====== READING TEXT

A development economist and financial expert, Dr. Chiwuike Uba, has said that figures, especially the revenue and expenditure projections, in the N21,827.19 trillion 2023 FGN budget passed into law by the National Assembly and assented by President Muhammadu Buhari on January 3, are unrealistic, and inconsistent with the budget’s policy direction contained in the President’s speech during the budget presentation.
In a statement he made available to the media on Wednesday, Uba said that fiscal viability cannot be created and sustained with a growing budget deficit funded by public debt, lamenting that analysis of the 2023 budget shows that “there is no concrete strategy to jumpstart the economy.”
Uba, who is also the Board Chairman of Amaka Chiwuike Uba Foundation (ACUF), however, advised federal and state governments to reduce the propensity to accumulate public debt under the pretext of financing capital projects, by actively seeking alternative project financing options, especially through the public-private community partnership arrangement (PPCP).

============

GIVEN INSTRUCTION 1
Print the passage of the budget article that opens with the words containing "In a statement" and closes with "partnership arrangement (PPCP).".
GIVEN INSTRUCTION 2
According to the budget article, on what date did President Muhammadu Buhari assent to the 2023 FGN budget?
Base every answer on the budget article alone.

====== GIVEN DATA

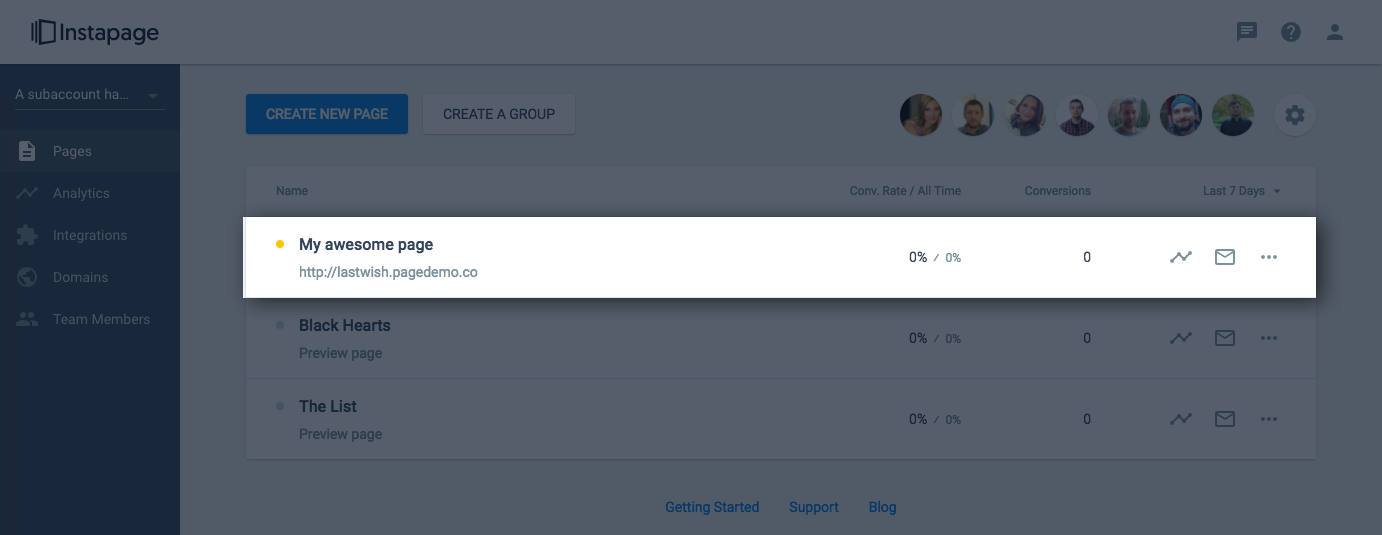Click the leads envelope icon for My awesome page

============

REPLY 1
In a statement he made available to the media on Wednesday, Uba said that fiscal viability cannot be created and sustained with a growing budget deficit funded by public debt, lamenting that analysis of the 2023 budget shows that “there is no concrete strategy to jumpstart the economy.”
Uba, who is also the Board Chairman of Amaka Chiwuike Uba Foundation (ACUF), however, advised federal and state governments to reduce the propensity to accumulate public debt under the pretext of financing capital projects, by actively seeking alternative project financing options, especially through the public-private community partnership arrangement (PPCP).

REPLY 2
January 3